Hacker rubano decine di profili Instagram chattando con Meta AI: per aggirare i controlli è bastata una domanda

Alcuni hacker sono riusciti a prendere il controllo degli account Instagram di diverse personalità note sfruttando una vulnerabilità del chatbot Meta AI. Com poche e semplici richieste rivolte all’assistente virtuale, sarebbero riusciti ad aggirare i sistemi di sicurezza e a ottenere l’accesso ai profili delle vittime.

È stato come entrare in una base segreta chiedendo semplicemente "permesso". Nei giorni scorsi un gruppo di hacker è riuscito a prendere il controllo di alcuni account Instagram noti rivolgendo poche e semplici domande all'assistente virtuale di Meta AI. A rivelarlo sono state decine di segnalazioni di ricercatori di sicurezza e utenti che negli ultimi giorni hanno denunciato una falla nel sistema di assistenza basato sull'intelligenza artificiale recentemente introdotto per i social Facebook e Instagram. Secondo le ricostruzioni diffuse online proprio in queste ore, i malintenzionati sarebbero riusciti ad aggirare le normali procedure di sicurezza di Meta sfruttando proprio il chatbot incaricato di aiutare gli utenti nel recupero e nella gestione degli account.
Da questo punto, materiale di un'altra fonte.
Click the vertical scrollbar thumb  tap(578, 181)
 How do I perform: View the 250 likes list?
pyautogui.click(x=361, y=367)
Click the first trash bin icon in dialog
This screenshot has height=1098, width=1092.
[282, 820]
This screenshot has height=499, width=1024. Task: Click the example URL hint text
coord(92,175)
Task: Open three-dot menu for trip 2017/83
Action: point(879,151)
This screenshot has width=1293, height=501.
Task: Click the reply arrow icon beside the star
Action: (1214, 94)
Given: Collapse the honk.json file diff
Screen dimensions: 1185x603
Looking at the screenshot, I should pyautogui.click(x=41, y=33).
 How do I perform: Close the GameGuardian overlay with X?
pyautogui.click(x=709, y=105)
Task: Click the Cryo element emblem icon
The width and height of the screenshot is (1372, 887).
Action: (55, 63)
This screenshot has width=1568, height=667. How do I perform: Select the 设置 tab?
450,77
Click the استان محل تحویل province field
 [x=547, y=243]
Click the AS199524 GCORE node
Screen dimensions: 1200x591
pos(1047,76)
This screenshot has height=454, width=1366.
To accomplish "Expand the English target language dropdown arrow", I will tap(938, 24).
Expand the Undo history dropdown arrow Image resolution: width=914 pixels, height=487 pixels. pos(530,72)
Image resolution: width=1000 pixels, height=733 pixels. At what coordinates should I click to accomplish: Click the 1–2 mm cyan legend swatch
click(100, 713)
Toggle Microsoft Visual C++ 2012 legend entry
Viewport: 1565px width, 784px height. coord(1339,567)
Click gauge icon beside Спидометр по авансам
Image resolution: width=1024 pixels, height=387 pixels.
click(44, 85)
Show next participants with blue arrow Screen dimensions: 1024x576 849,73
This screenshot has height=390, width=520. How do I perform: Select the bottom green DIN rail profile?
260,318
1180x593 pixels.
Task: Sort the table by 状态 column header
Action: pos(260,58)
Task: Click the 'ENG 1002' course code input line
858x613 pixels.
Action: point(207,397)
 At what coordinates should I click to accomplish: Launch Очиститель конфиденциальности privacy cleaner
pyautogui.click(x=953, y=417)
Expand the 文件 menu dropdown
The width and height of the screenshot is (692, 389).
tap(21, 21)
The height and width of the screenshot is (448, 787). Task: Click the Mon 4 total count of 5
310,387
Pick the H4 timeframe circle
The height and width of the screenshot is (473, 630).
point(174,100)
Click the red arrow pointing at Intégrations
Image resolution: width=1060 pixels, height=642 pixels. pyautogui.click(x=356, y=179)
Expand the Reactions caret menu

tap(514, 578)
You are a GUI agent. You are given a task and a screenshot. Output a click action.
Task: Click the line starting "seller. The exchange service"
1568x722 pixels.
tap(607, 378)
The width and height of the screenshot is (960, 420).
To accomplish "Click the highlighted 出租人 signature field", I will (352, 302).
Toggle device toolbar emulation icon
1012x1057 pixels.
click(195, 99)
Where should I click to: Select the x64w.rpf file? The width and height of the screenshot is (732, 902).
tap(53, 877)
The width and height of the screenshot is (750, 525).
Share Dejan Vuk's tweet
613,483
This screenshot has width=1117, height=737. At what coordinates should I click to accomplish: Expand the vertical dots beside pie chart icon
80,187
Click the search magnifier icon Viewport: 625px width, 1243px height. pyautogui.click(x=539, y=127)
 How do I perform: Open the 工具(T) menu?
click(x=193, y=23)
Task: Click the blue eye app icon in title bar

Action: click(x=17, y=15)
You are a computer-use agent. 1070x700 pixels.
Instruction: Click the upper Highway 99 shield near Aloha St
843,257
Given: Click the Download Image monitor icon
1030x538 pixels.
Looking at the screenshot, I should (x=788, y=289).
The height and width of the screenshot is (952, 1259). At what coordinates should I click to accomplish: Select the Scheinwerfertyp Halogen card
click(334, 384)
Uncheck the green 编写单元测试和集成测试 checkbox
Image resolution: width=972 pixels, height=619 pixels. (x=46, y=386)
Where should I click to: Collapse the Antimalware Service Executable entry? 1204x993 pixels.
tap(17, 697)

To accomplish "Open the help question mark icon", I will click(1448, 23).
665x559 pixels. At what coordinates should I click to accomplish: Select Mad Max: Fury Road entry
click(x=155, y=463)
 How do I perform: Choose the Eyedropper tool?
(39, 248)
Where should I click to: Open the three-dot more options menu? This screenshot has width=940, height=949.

Nessun malware, nessun tentativo di phishing, nessun elaborato codice per scardinare le difese del sistema. Solo una breve conversazione con un'IA decisamente naïf. Come funzionava il trucco per introdursi negli account Instagram La procedura, descritta da diversi profili su Reddit, Telegram e su X, era in verità piuttosto semplice. L'aggressore iniziava una conversazione con il sistema di supporto di Meta fingendo di essere il proprietario dell'account Instagram da violare e chiedendo di collegare il profilo a un nuovo indirizzo mail, ovviamente controllato dallo stesso hacker. In alcuni casi veniva utilizzata anche una VPN per simulare la posizione geografica della vittima e non far scattare i controlli automatici della piattaforma. A quel punto, senza chiedere ulteriori spiegazioni, il chatbot inviava un codice di verifica all'indirizzo email indicato. Dopo aver comunicato il codice all'assistente virtuale, quest'ultimo avviava infine la procedura per reimpostare la password, consegnando di fatto le chiavi dell'account a un perfetto sconosciuto.